Oklahoma City-based Devon Energy said Monday it will expand its already big footprint in the Williston Basin region of North Dakota that encapsules most of the prolific Bakken Shale play. The $5 billion deal to acquire Grayson Mill Energy’s Williston assets will be funded with $3.25 billion in cash and $1.75 billion in stock.
“The acquisition of Grayson Mill is an excellent strategic fit for Devon that allows us to efficiently expand our oil production and operating scale while capturing a meaningful runway of highly economic drilling inventory,” Rick Muncrief, Devon’s president and CEO, said in a release. “This transaction also creates immediate value within our financial framework by delivering sustainable accretion to earnings and free cash flow that will result in higher distributions to shareholders over time.”
Ironically, Devon’s deal to buy the Grayson Mill position comes just two days after Reuters published an article critical of the company’s management for failing to execute a significant acquisition during the current cycle of shale sector consolidation.

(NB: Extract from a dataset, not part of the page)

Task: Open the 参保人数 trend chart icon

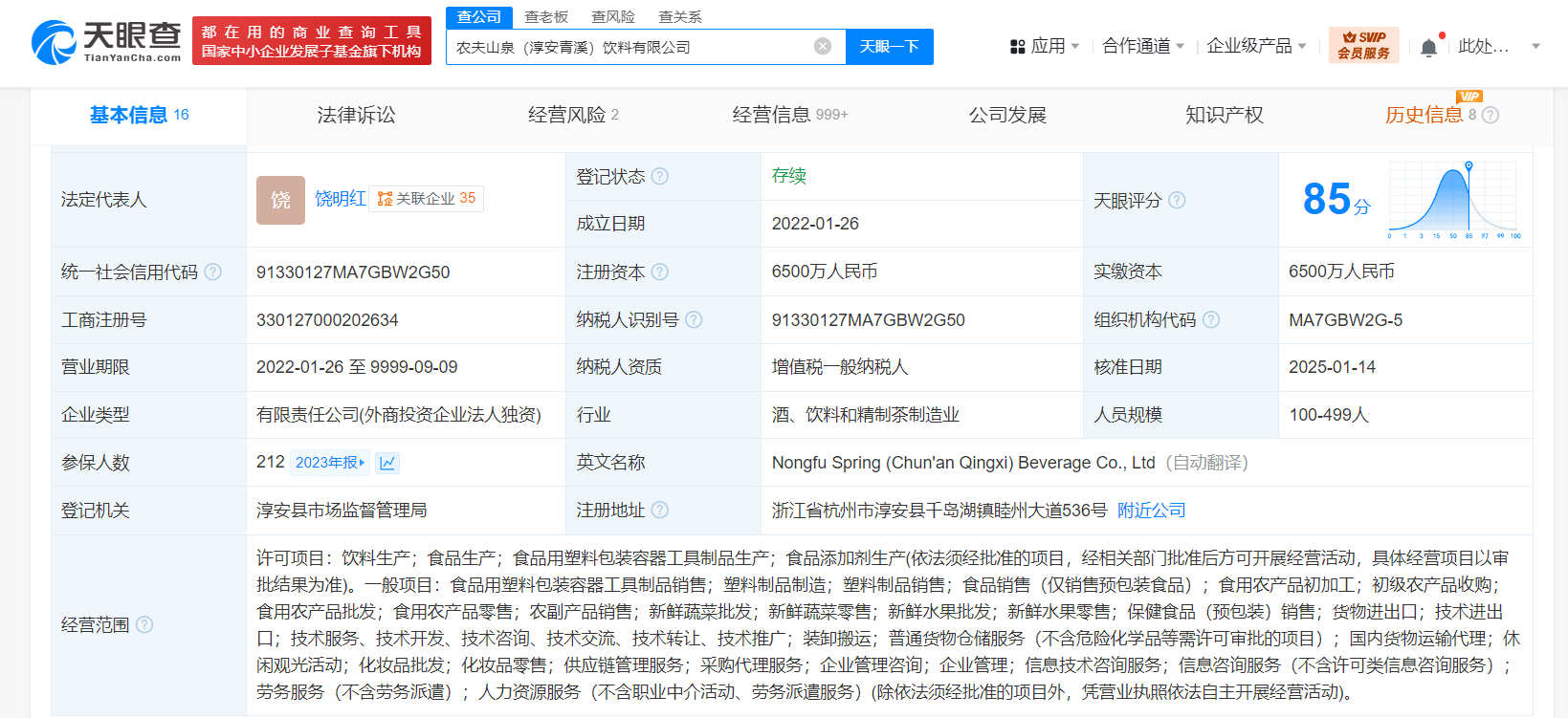Action: click(387, 463)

Today’s announcement should quell any further such criticism, at least for a while.
Devon ranks among the longest-lived of the current population of large corporate independent producers, with a founding that dates back to 1971. It has also consistently ranked among the largest independent players in unconventional oil and gas formation development, dating to the mid-1990s, when it was one of the larger developers of the Fruitland Coal formation in the San Juan Basin of northwest New Mexico.